(Items from a dataset)
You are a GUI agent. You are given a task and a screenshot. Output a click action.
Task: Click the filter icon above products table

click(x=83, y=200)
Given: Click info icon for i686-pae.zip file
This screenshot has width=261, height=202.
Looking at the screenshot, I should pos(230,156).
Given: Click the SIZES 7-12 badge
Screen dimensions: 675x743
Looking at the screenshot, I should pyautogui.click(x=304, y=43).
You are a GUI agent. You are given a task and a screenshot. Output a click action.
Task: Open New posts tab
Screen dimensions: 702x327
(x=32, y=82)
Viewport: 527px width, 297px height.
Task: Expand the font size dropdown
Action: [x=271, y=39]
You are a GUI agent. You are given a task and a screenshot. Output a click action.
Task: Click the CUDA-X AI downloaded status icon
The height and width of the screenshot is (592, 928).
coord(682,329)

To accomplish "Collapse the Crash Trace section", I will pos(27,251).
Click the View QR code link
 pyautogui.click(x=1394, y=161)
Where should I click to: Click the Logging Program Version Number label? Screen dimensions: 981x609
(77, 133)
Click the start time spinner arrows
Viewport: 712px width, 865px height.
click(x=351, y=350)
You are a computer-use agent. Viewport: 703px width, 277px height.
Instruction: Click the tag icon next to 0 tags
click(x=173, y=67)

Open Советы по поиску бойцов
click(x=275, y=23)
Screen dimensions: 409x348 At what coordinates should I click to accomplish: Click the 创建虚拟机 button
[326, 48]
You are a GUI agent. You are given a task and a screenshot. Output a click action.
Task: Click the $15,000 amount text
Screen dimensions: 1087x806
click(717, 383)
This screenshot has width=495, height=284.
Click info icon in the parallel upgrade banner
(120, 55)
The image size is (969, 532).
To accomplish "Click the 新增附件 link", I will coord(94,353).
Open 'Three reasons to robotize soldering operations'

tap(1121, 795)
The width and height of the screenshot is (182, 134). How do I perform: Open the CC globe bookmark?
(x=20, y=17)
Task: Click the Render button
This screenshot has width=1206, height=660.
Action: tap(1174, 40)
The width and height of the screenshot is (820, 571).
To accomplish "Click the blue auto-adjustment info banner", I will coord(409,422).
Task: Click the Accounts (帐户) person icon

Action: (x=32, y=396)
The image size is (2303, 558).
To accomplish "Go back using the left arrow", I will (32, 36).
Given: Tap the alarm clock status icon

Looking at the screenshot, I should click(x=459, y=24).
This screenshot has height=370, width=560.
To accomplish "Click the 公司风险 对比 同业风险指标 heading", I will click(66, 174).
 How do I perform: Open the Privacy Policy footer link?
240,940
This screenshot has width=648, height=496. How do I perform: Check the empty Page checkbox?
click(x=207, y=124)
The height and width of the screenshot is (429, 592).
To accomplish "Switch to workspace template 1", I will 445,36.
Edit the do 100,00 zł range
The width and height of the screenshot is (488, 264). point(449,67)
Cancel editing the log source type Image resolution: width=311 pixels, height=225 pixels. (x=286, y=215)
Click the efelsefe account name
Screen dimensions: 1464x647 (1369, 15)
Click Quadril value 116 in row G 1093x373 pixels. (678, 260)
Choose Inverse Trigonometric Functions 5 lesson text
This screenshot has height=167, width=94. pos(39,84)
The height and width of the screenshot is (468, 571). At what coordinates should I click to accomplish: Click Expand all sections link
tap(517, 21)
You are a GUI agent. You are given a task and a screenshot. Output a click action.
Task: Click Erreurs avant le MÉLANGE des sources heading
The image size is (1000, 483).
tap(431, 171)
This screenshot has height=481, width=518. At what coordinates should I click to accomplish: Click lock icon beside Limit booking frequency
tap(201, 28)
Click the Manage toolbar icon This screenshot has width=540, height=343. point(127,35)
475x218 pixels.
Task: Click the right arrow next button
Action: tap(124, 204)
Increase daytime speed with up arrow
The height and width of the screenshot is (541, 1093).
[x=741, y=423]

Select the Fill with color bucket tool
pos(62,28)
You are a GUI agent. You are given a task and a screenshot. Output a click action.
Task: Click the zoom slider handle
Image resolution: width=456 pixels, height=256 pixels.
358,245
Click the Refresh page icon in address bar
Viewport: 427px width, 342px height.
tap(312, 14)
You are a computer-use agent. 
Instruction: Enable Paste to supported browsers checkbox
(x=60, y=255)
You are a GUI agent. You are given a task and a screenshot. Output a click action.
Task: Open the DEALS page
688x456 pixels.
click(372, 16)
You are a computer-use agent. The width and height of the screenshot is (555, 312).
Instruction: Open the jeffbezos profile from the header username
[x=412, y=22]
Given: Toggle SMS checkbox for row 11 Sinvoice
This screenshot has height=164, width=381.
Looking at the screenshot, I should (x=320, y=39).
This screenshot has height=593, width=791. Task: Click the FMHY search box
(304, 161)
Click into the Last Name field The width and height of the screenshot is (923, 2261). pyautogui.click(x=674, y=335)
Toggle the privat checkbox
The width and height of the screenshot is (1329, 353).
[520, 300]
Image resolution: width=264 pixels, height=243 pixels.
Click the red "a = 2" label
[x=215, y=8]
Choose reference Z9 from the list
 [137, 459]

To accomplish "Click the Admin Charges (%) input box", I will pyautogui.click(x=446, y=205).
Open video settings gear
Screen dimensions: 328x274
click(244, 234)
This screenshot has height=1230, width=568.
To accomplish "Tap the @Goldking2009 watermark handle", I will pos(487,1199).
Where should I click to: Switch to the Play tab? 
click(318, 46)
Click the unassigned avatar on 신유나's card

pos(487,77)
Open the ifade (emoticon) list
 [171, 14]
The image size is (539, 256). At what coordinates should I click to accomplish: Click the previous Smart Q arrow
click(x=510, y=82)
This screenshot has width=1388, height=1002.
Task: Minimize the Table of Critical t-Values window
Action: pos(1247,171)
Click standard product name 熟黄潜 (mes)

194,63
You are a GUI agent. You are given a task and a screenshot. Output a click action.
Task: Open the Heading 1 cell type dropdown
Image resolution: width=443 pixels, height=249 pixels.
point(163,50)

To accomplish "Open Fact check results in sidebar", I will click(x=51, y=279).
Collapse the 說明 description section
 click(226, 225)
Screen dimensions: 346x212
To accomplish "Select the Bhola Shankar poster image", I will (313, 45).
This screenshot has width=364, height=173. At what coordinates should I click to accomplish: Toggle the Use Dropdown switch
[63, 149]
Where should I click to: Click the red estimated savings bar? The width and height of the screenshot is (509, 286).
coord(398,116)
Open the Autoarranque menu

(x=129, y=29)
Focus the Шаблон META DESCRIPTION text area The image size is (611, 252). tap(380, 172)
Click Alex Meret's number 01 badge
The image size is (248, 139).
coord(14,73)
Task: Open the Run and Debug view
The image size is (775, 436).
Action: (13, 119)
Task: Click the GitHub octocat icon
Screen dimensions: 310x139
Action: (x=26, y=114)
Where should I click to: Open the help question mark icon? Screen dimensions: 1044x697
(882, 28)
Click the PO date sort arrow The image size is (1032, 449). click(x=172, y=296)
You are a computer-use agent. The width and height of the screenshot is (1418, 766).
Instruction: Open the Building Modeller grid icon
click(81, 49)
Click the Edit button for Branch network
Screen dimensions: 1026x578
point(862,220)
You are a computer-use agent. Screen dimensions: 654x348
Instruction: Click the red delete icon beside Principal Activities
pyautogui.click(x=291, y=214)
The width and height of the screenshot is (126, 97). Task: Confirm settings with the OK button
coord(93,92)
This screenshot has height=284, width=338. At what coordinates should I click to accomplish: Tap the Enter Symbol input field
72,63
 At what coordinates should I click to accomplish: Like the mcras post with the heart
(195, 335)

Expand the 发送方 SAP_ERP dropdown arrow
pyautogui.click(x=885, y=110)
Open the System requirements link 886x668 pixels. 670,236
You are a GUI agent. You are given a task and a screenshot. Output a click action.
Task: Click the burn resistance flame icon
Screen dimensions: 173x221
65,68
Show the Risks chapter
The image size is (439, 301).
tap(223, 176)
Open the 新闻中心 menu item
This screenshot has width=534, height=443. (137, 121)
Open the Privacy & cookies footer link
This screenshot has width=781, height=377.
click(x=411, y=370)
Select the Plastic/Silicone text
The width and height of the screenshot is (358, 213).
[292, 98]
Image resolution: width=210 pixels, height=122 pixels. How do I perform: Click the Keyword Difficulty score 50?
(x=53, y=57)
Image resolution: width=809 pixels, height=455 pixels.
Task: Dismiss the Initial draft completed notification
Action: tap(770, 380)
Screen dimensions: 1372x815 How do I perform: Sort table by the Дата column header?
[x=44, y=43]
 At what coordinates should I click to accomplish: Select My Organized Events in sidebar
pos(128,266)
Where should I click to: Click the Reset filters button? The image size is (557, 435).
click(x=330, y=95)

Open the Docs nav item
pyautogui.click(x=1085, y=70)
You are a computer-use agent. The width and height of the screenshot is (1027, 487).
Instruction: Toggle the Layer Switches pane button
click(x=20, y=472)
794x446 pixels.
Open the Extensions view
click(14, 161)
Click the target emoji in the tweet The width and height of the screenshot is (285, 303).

* _TASK TO COMPLETE_: Your answer must be every line from the entries that contains the string "computer", copied as it stands.

* _YOUR RESPONSE_:
You are a computer-use agent. Viewport: 703px width, 277px height.
You are a computer-use agent. 
You are a computer-use agent. The width and height of the screenshot is (555, 312).
You are a computer-use agent. The width and height of the screenshot is (1418, 766).
You are a computer-use agent. Screen dimensions: 654x348
You are a computer-use agent. The width and height of the screenshot is (1027, 487).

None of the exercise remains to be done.